Having taught undergraduates at the University of Chicago for a year and a half, and my fellow classmates for a good deal longer, I have observed that the biggest hurdle to grasping new concepts in Physics and Mathematics is almost always a tendency to complicate rather than simplify. Mathematics and physics, being essentially logical enterprises, hold no mysteries, and my teaching methodology crucially hinges upon making my students realize this. The first step to this is identifying what the student does not understand. Understanding anything is the construction of a mental picture, and the first stage of discomfort with a new concept always involves our inability to locate where in this mental picture the holes lie. Our lack of understanding at this stage is a "blob". My strategy at this stage is to help my student reduce this blob to a set of "points", and this isolation of a list of "small concepts" hindering the understanding of a "big concept" is, I believe, half the job done. After this stage of identifying what the student does not understand, I will help the student work on these small concepts, and finally add them all up to understand the big concept that the student originally wished to understand. This teaching methodology, to me, is two pronged. At one level, it helps the student understand a particular concept, and at another level, it will train the student's mind to "think simply" about physics and mathematics.

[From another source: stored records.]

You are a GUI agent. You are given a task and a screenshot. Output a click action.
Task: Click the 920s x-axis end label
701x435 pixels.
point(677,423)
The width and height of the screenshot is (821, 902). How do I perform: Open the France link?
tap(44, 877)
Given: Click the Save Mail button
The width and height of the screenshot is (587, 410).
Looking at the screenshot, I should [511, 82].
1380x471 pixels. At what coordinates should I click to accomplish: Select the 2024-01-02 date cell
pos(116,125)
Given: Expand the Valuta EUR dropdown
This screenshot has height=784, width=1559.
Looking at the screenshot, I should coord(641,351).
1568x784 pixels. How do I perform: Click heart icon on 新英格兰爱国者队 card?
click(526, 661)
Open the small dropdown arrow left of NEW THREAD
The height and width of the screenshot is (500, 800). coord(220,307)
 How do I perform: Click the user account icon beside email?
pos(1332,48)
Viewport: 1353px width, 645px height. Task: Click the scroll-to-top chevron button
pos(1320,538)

The other crucial aspect of the way I teach is that I frequently employ the Socratic method, a fancy name for "teach by asking rather than by telling". I firmly believe that the final jump from the realm of not understanding something to that of understanding is one that the student takes all alone. The role of the teacher is merely to lead his student upto that point, and the best preparation for that jump, for me, is to allow my students to find their way upto this point by themselves as far as possible, with my role being restricted to correcting them every time they take a wrong turn, and this, I think is an automatic byproduct of teaching by asking, rather than by telling. This helps build up the student's confidence, and goes a long way towards the demystification that I believe is essential to thinking about physics and mathematics.
A little bit about myself. I am a physics graduate student at the University of Chicago, an amateur guitarist who first started playing the guitar because he wanted to play the solo of Hotel California, but long since realized that playing almost anything on the guitar is immense fun, and a firm believer that learning anything should be fun. I find teaching to be one of the most rewarding things I do : the joy of watching the bulb light up inside anyone's brain, with the knowledge that I had a role to play in that, has no parallels. I look forward to being the teacher who makes a difference in the way your child learns.